Stated task A → According to the abstract on envelope inflation in massive stars, on what date was the article accepted?
Stated task B → Rewrite the passage of the envelope inflation abstract that begins with "Aims. We perform" and ends after "of envelope inflation.", changing "comparative study" to "systematic study".

Selected extract →
-----
Issue |
A&A
Volume 597, January 2017
|
|
---|---|---|
Article Number | A71 | |
Number of page(s) | 16 | |
Section | Stellar structure and evolution | |
DOI | https://doi.org/10.1051/0004-6361/201629612 | |
Published online | 03 January 2017 |
Metallicity dependence of envelope inflation in massive stars
1 Argelander-Insitut für Astronomie, Universität Bonn, Auf dem Hügel 71, 53121 Bonn, Germany
e-mail: dsanyal@astro.uni-bonn.de
2 Department of Physics and Astronomy, Seoul National University, 151-747 Seoul, Korea
3 Astronomical Institute of the Czech Academy of Sciences, 251 65 Ondřejov, Czech Republic
Received: 30 August 2016
Accepted: 18 November 2016
Context. Recently it has been found that models of massive stars reach the Eddington limit in their interior, which leads to dilute extended envelopes.
Aims. We perform a comparative study of the envelope properties of massive stars at different metallicities, with the aim to establish the impact of the stellar metallicity on the effect of envelope inflation.
Methods. We analysed published grids of core-hydrogen burning massive star models computed with metallicities appropriate for massive stars in the Milky Way, the Large Magellanic Cloud, and the Small Magellanic Cloud, the very metal poor dwarf galaxy I Zwicky 18, and for metal-free chemical composition.
-----
Data lines →
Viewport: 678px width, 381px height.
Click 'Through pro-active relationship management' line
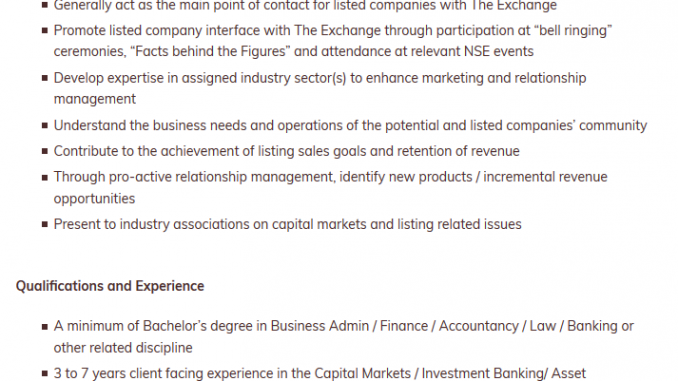(330, 177)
-----
Correct answer A → 18 November 2016

Correct answer B →
Aims. We perform a systematic study of the envelope properties of massive stars at different metallicities, with the aim to establish the impact of the stellar metallicity on the effect of envelope inflation.